## AIM
Repeat the following data word for word, leaving out the pictures.

## ROWS
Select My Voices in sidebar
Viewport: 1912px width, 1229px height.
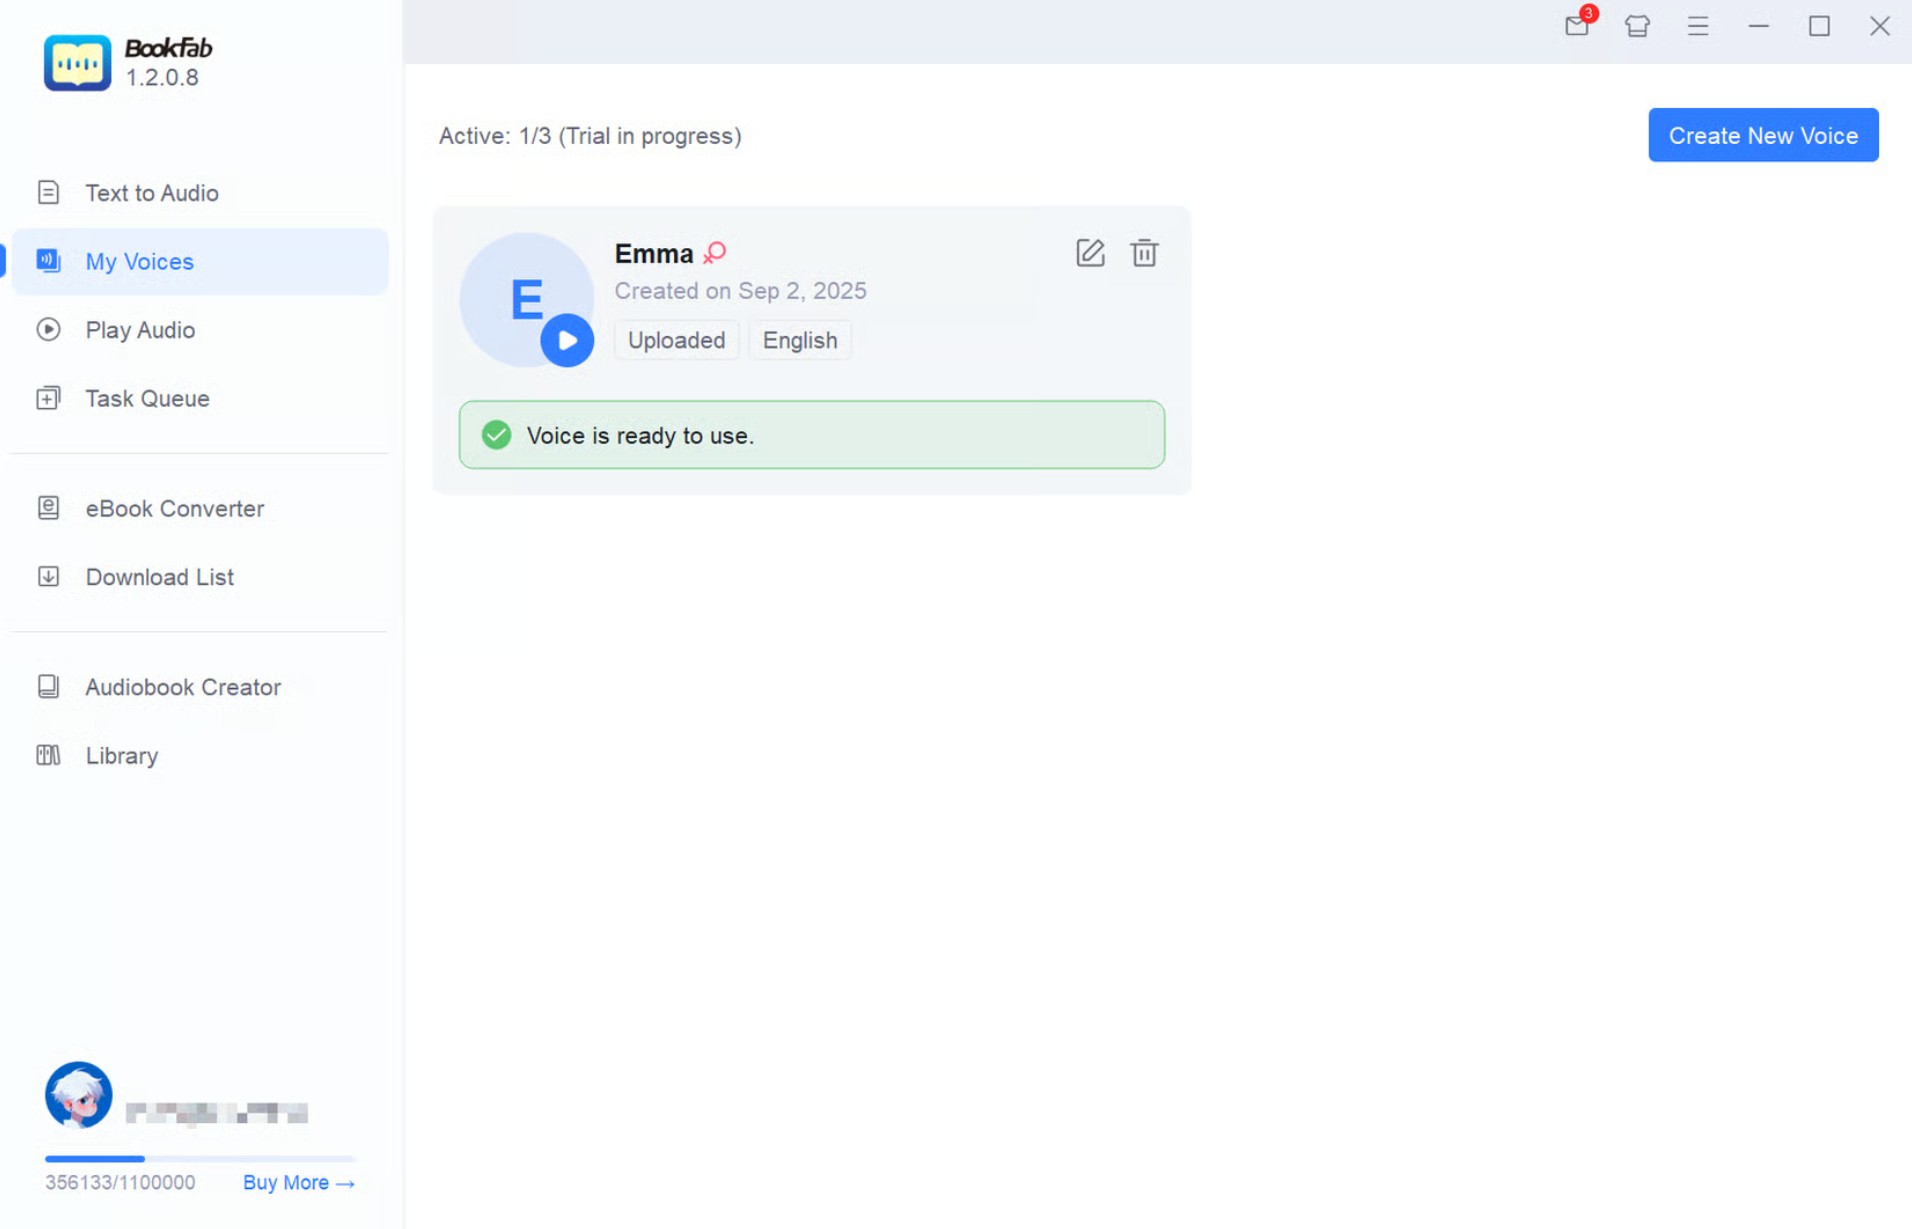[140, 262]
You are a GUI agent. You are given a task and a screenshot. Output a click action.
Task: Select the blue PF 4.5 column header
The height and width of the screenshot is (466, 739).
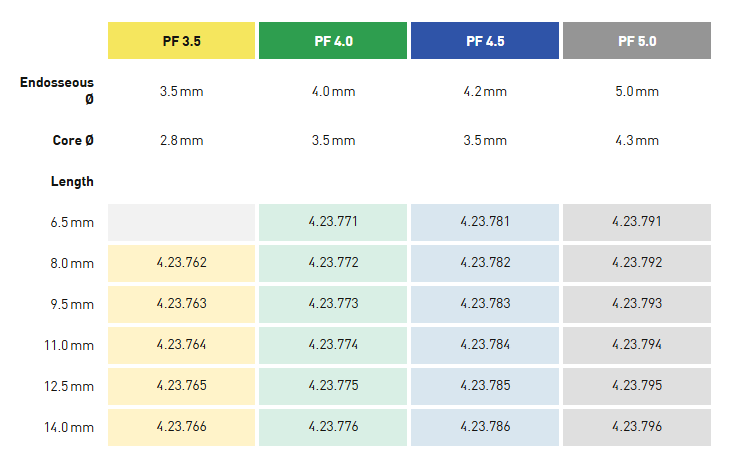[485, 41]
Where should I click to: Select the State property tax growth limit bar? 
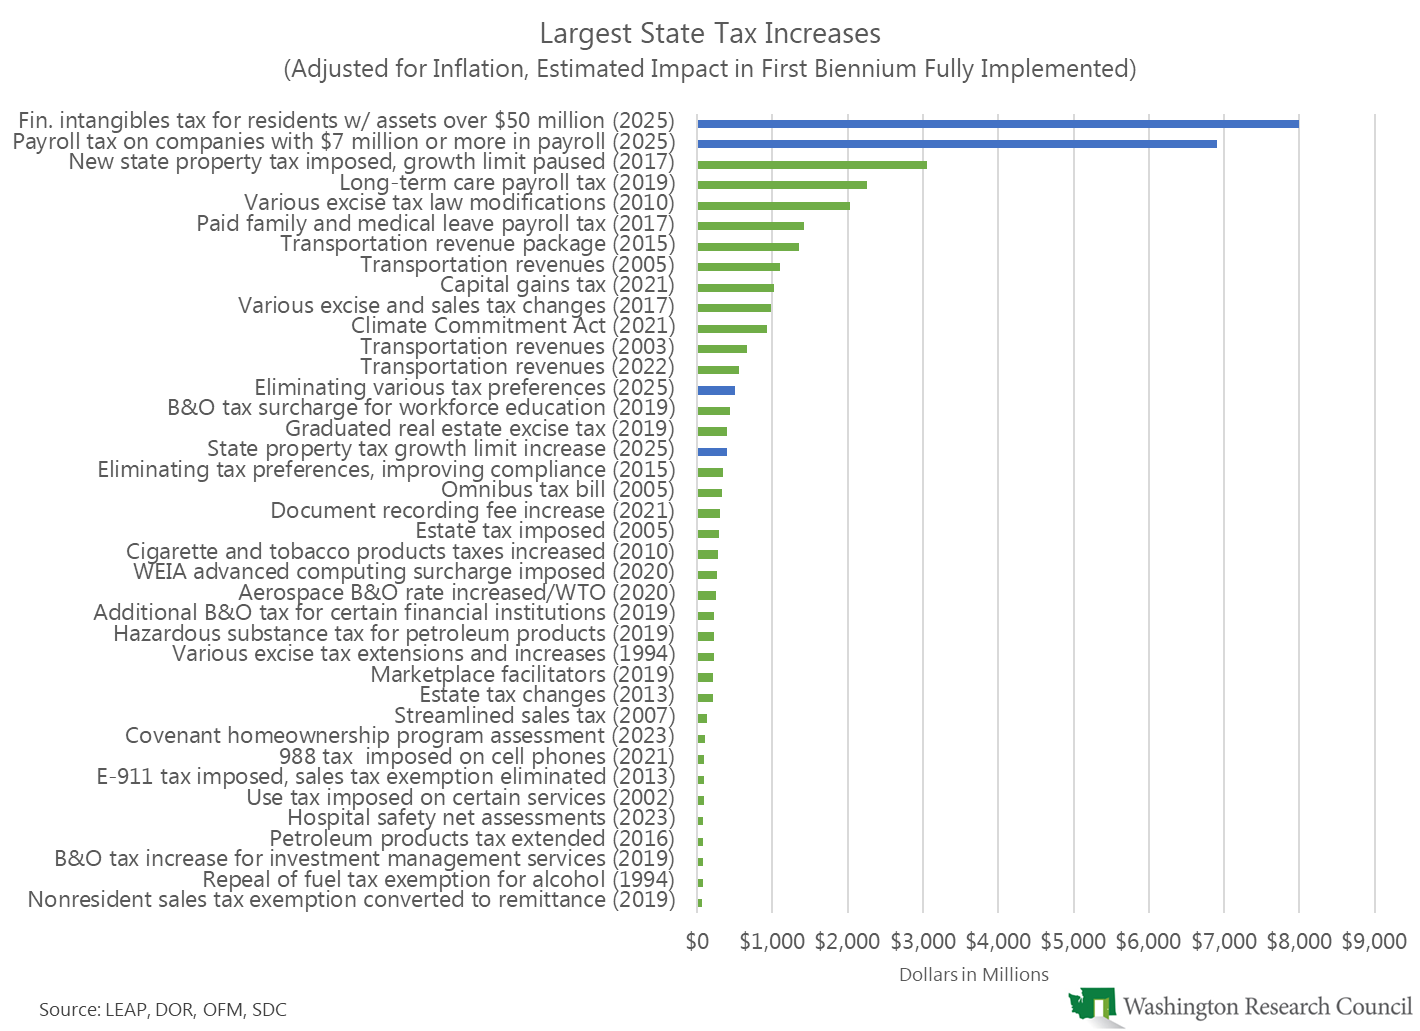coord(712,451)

## RIGHT ANSWER
Select My Voices in sidebar
Viewport: 1912px width, 1229px height.
[140, 262]
You are a GUI agent. You are given a task and a screenshot. Output a click action.
Task: Select the blue PF 4.5 column header
The height and width of the screenshot is (466, 739).
[485, 41]
Where should I click to: Select the State property tax growth limit bar? 
coord(712,451)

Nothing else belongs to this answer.